Gastric-brooding frog


The gastric-brooding frogs or platypus frogs (Rheobatrachus) is a genus of extinct ground-dwelling frogs native to Queensland in eastern Australia. The genus consisted of only two species, both of which became extinct in the mid-1980s. The genus is unique because it contains the only two known frog species that incubated the prejuvenile stages of their offspring in the stomach of the mother.[3]

The combined ranges of the gastric-brooding frogs comprised less than 2,000 square kilometres (770 sq mi). Both species were associated with creek systems in rainforests at elevations of between 350 and 1,400 metres (1,150 and 4,590 ft). The causes of the gastric-brooding frogs' extinction are not clearly understood, but habitat loss and degradation, pollution, and some diseases may have contributed.

The assignment of the genus to a taxonomic family is hotly debated. Some biologists class them within Myobatrachidae under the subfamily Rheobatrachinae, but others place them in their own family, Rheobatrachidae.[4] Molecular genetics finds it sister to Mixophyes.[5]

Scientists at the University of Newcastle and University of New South Wales announced in March 2013 that the frog would be the subject of a cloning attempt, referred to as the ”Lazarus Project", to resurrect the species. Embryos were successfully cloned, and the project eventually hopes to produce a living frog.[6][7]

The southern gastric brooding frog has been listed as Extinct by the IUCN because it has not been recorded in the wild since 1981, and extensive searches over the last 35 years have failed to locate this species.

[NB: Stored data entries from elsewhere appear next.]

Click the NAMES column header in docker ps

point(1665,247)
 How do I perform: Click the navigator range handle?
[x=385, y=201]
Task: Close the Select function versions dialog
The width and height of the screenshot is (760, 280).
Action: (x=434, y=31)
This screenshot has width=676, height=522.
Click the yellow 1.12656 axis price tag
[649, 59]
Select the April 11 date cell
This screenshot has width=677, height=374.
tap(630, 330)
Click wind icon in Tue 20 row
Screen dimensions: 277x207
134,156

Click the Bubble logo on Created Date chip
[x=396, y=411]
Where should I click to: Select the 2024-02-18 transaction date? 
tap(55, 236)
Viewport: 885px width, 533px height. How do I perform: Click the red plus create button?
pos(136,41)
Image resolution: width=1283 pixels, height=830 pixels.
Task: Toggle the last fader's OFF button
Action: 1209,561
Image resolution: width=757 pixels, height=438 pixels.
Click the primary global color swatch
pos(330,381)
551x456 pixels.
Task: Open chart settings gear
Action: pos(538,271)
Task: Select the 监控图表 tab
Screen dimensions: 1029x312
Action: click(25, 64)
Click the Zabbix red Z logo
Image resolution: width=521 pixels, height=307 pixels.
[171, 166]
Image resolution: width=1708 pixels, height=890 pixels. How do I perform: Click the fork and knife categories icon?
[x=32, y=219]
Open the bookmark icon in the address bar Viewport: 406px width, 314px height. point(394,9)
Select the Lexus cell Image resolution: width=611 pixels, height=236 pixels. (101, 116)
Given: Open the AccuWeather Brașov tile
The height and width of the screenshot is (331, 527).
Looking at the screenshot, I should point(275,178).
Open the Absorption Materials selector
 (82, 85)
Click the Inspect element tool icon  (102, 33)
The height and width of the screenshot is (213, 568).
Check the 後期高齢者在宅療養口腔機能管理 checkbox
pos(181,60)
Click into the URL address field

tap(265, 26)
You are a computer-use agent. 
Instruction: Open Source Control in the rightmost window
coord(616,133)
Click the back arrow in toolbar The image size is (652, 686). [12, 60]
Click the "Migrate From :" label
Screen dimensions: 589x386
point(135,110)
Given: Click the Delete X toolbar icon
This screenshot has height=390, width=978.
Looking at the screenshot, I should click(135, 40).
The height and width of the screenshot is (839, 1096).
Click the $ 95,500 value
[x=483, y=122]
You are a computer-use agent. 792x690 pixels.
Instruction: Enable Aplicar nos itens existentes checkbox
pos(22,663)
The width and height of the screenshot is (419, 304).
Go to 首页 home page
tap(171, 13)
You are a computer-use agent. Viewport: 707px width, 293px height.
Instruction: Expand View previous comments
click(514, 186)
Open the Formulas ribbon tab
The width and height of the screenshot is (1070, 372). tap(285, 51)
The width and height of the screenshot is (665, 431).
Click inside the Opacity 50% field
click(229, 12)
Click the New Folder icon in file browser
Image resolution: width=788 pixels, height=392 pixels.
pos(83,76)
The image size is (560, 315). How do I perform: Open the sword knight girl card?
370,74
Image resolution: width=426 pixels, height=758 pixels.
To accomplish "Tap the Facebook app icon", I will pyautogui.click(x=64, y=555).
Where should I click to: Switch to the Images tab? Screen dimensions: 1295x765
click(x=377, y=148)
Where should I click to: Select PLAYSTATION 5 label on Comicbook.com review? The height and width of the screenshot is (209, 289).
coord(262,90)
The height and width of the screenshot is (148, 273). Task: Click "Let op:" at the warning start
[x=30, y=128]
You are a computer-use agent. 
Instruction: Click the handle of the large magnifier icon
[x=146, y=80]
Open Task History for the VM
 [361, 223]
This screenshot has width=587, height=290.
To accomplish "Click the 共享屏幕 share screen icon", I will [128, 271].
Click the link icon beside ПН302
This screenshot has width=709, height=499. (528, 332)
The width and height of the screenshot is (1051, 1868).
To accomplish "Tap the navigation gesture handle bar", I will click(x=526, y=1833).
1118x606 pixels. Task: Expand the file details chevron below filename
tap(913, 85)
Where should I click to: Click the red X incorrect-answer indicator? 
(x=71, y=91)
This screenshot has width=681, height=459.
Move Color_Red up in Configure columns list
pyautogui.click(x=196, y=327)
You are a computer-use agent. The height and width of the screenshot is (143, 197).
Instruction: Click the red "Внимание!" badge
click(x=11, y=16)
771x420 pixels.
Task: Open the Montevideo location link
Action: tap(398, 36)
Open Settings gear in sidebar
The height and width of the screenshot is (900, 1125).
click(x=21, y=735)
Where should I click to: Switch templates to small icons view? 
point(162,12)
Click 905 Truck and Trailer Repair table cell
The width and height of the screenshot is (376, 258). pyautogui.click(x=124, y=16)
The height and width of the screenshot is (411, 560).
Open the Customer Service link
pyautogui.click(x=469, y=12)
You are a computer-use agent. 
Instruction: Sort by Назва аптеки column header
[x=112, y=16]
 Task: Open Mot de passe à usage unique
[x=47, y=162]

The genus Rheobatrachus was first described in 1973 by David Liem[8] and since has not undergone any scientific classification changes; however its placement has been controversial. It has been placed in a distinct subfamily of Myobatrachidae, Rheobatrachinae; in a separate family, Rheobatrachidae; placed as the sister taxon of Limnodynastinae; and synonymized with Limnodynastinae. In 2006, D. R. Frost and colleagues found Rheobatrachus, on the basis of molecular evidence, to be the sister taxon of Mixophyes and placed it within Myobatrachidae.[9][5]